Stored records:

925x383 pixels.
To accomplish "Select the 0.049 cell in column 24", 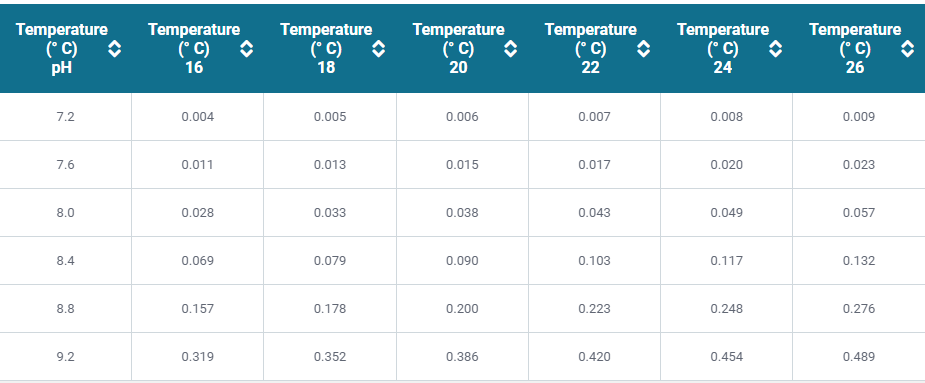I will [727, 212].
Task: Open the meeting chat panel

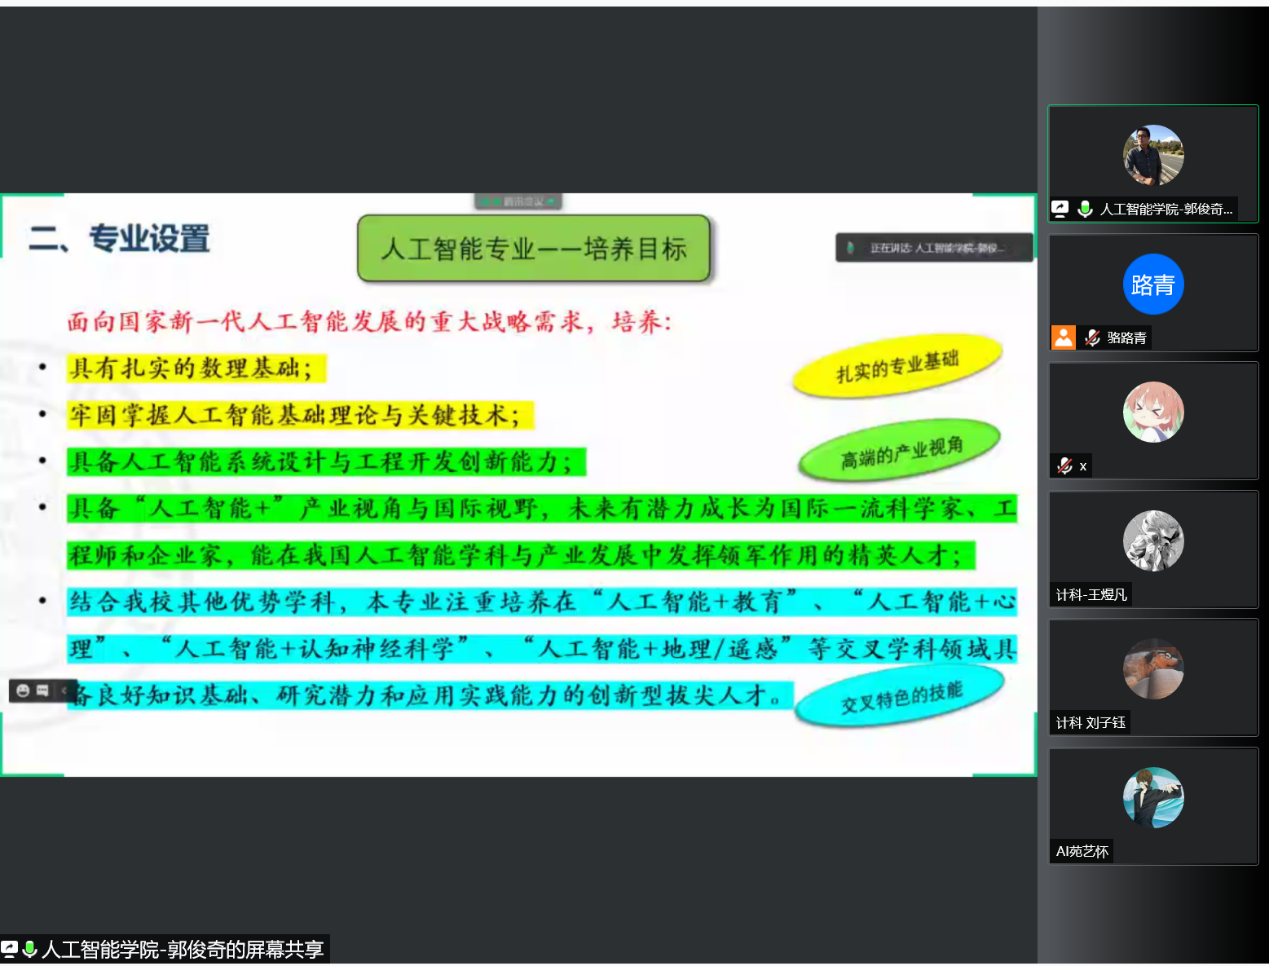Action: (x=42, y=689)
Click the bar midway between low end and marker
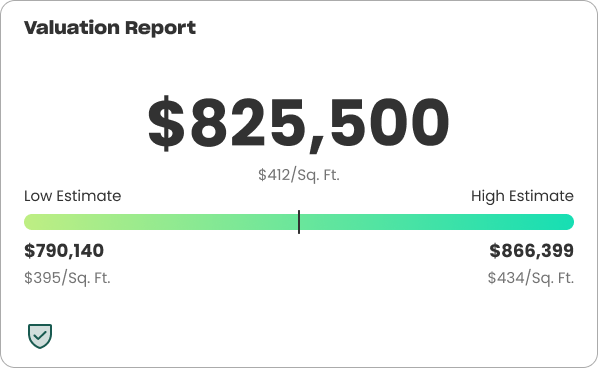The height and width of the screenshot is (368, 598). coord(161,222)
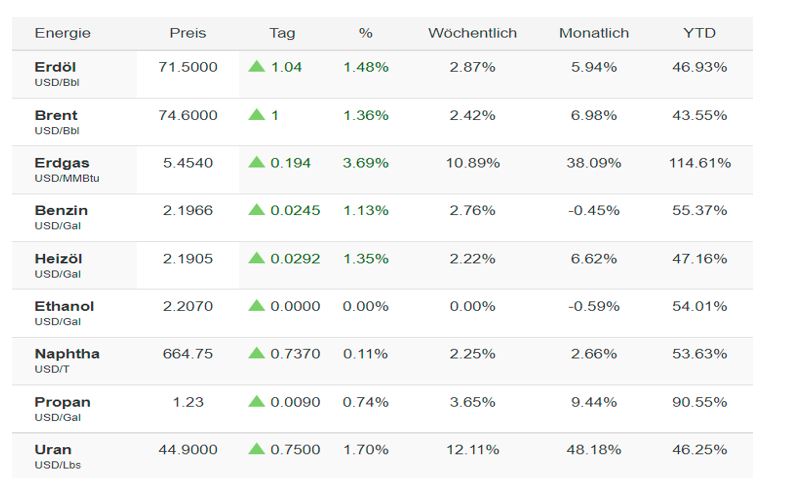802x482 pixels.
Task: Click the green up arrow in Erdgas row
Action: coord(257,162)
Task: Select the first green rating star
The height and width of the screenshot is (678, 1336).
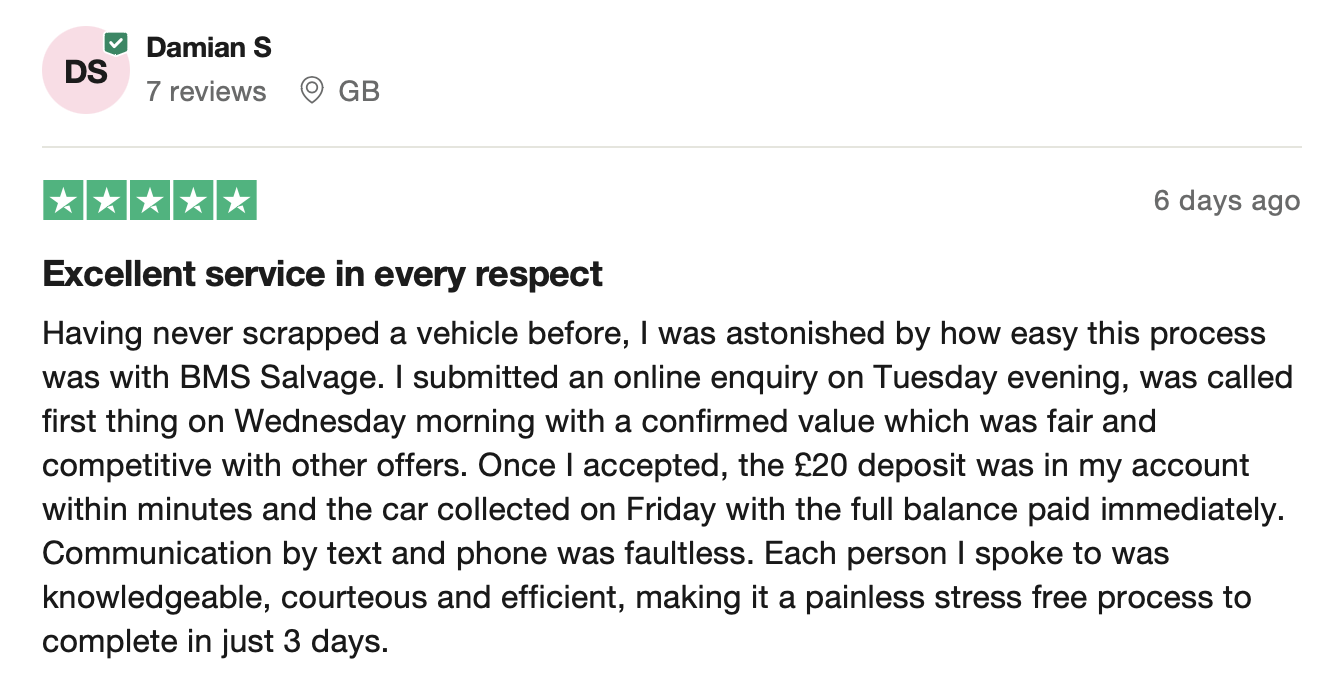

WHAT YOU NEED TO DO
Starting at the line that contains "Task: Select the first green rating star", please write out every line to the end of the entries, inclusive, copied exactly and with pictures omitted.

THE ANSWER
Task: Select the first green rating star
The height and width of the screenshot is (678, 1336).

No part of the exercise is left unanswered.